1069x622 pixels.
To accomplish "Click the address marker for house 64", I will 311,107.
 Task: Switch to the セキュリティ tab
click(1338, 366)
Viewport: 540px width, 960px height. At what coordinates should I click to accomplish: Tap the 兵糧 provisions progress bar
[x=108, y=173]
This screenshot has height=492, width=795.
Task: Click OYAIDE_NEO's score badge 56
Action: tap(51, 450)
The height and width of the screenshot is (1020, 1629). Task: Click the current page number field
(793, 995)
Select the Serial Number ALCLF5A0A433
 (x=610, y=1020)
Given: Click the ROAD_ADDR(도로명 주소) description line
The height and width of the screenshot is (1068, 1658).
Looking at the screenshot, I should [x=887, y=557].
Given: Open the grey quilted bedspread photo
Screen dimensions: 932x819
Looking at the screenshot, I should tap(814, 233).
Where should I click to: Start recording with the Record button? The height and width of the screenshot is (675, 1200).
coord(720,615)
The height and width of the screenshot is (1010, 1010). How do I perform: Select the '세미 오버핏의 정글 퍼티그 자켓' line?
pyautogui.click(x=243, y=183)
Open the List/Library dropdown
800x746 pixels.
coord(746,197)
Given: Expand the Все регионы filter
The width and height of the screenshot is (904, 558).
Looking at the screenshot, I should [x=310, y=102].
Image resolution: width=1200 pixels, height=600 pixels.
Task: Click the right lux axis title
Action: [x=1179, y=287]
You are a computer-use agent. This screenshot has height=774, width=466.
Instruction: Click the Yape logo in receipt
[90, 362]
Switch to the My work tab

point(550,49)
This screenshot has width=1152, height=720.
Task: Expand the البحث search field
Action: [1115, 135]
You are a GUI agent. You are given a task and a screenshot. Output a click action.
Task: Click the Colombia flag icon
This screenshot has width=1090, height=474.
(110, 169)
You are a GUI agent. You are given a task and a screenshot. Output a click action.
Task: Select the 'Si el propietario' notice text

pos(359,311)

##############################

» **What you have to do**:
Type out the whole of the data again, exactly as shown.

» **Task output**:
1069x622 pixels.
To accomplish "Click the address marker for house 64", I will 311,107.
 Task: Switch to the セキュリティ tab
click(1338, 366)
Viewport: 540px width, 960px height. At what coordinates should I click to accomplish: Tap the 兵糧 provisions progress bar
[x=108, y=173]
This screenshot has height=492, width=795.
Task: Click OYAIDE_NEO's score badge 56
Action: tap(51, 450)
The height and width of the screenshot is (1020, 1629). Task: Click the current page number field
(793, 995)
Select the Serial Number ALCLF5A0A433
 (x=610, y=1020)
Given: Click the ROAD_ADDR(도로명 주소) description line
The height and width of the screenshot is (1068, 1658).
Looking at the screenshot, I should [x=887, y=557].
Given: Open the grey quilted bedspread photo
Screen dimensions: 932x819
Looking at the screenshot, I should tap(814, 233).
Where should I click to: Start recording with the Record button? The height and width of the screenshot is (675, 1200).
coord(720,615)
The height and width of the screenshot is (1010, 1010). How do I perform: Select the '세미 오버핏의 정글 퍼티그 자켓' line?
pyautogui.click(x=243, y=183)
Open the List/Library dropdown
800x746 pixels.
coord(746,197)
Given: Expand the Все регионы filter
The width and height of the screenshot is (904, 558).
Looking at the screenshot, I should [x=310, y=102].
Image resolution: width=1200 pixels, height=600 pixels.
Task: Click the right lux axis title
Action: [x=1179, y=287]
You are a computer-use agent. This screenshot has height=774, width=466.
Instruction: Click the Yape logo in receipt
[90, 362]
Switch to the My work tab

point(550,49)
This screenshot has width=1152, height=720.
Task: Expand the البحث search field
Action: [1115, 135]
You are a GUI agent. You are given a task and a screenshot. Output a click action.
Task: Click the Colombia flag icon
This screenshot has width=1090, height=474.
(110, 169)
You are a GUI agent. You are given a task and a screenshot. Output a click action.
Task: Select the 'Si el propietario' notice text

pos(359,311)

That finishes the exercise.